Default is dual, to sign with both
Sha-1 and Sha-256 for files that
support it. For files that don't
support dual, Sha-256 is used
-s, --secret <arg> Client Secret
-n, --name <arg> Name of project for tracking
-d, --description <arg> Description
-u, --descriptionUrl <arg> Description Url
Zip-type archive mode, including NuGet:
usage: SignClient zip [-c <arg>] [-i <arg>] [-o <arg>] [-h <arg>]
[-f <arg>] [-s <arg>] [-n <arg>] [-d <arg>] [-u <arg>]
-c, --config <arg> Full path to config json file
-i, --input <arg> Full path to input file
-o, --output <arg> Full path to output file. May be same
as input to overwrite
-h, --hashmode <arg> Hash mode: either dual or Sha256.

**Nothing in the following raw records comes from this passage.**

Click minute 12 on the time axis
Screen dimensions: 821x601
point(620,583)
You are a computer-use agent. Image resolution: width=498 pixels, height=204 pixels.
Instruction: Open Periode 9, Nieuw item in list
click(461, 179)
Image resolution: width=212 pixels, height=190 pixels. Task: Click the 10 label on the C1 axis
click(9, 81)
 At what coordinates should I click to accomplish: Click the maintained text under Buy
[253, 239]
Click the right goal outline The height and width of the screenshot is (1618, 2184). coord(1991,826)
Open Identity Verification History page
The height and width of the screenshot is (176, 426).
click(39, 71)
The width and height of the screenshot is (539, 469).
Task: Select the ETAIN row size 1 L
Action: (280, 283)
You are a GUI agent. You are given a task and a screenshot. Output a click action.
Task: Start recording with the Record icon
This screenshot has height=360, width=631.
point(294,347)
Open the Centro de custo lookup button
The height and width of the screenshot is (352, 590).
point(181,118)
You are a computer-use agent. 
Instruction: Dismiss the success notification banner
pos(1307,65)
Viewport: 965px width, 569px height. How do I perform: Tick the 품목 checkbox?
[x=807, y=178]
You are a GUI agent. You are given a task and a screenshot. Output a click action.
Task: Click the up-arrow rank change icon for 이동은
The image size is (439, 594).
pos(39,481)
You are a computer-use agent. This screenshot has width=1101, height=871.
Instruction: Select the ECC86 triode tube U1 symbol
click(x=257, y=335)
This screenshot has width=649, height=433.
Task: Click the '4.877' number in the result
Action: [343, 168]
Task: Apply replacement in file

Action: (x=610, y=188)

Default is dual, to sign with both
Sha-1 and Sha-256 for files that
support it. For files that don't
support dual, Sha-256 is used
-f, --filter <arg> Full path to file containing paths of
files to sign within an archive
-s, --secret <arg> Client Secret
-n, --name <arg> Name of project for tracking
-d, --description <arg> Description
-u, --descriptionUrl <arg> Description Url
I'm very much open to any collaboration and contributions to this tool to enable additional scenarios. Pull requests are welcome, though please open an issue to discuss first. Security reviews are also much appreciated!